Work order - Transcribe the entries, keeping every character the same.

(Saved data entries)

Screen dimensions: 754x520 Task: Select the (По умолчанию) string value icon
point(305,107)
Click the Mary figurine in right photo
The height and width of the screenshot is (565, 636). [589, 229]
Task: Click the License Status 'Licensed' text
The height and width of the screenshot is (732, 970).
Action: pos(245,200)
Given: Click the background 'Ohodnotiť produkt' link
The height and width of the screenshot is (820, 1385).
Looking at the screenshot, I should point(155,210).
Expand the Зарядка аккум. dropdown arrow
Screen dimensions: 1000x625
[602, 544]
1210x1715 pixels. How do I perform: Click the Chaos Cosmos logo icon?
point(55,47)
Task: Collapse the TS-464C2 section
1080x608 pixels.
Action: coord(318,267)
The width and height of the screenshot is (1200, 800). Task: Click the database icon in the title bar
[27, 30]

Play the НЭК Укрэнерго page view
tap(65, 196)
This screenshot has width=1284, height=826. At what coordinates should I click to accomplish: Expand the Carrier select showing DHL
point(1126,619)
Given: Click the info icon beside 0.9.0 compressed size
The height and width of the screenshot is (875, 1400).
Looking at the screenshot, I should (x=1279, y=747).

Response box -
Screen dimensions: 754x520 Task: Select the (По умолчанию) string value icon
point(305,107)
Click the Mary figurine in right photo
The height and width of the screenshot is (565, 636). [589, 229]
Task: Click the License Status 'Licensed' text
The height and width of the screenshot is (732, 970).
Action: pos(245,200)
Given: Click the background 'Ohodnotiť produkt' link
The height and width of the screenshot is (820, 1385).
Looking at the screenshot, I should point(155,210).
Expand the Зарядка аккум. dropdown arrow
Screen dimensions: 1000x625
[602, 544]
1210x1715 pixels. How do I perform: Click the Chaos Cosmos logo icon?
point(55,47)
Task: Collapse the TS-464C2 section
1080x608 pixels.
Action: coord(318,267)
The width and height of the screenshot is (1200, 800). Task: Click the database icon in the title bar
[27, 30]

Play the НЭК Укрэнерго page view
tap(65, 196)
This screenshot has width=1284, height=826. At what coordinates should I click to accomplish: Expand the Carrier select showing DHL
point(1126,619)
Given: Click the info icon beside 0.9.0 compressed size
The height and width of the screenshot is (875, 1400).
Looking at the screenshot, I should (x=1279, y=747).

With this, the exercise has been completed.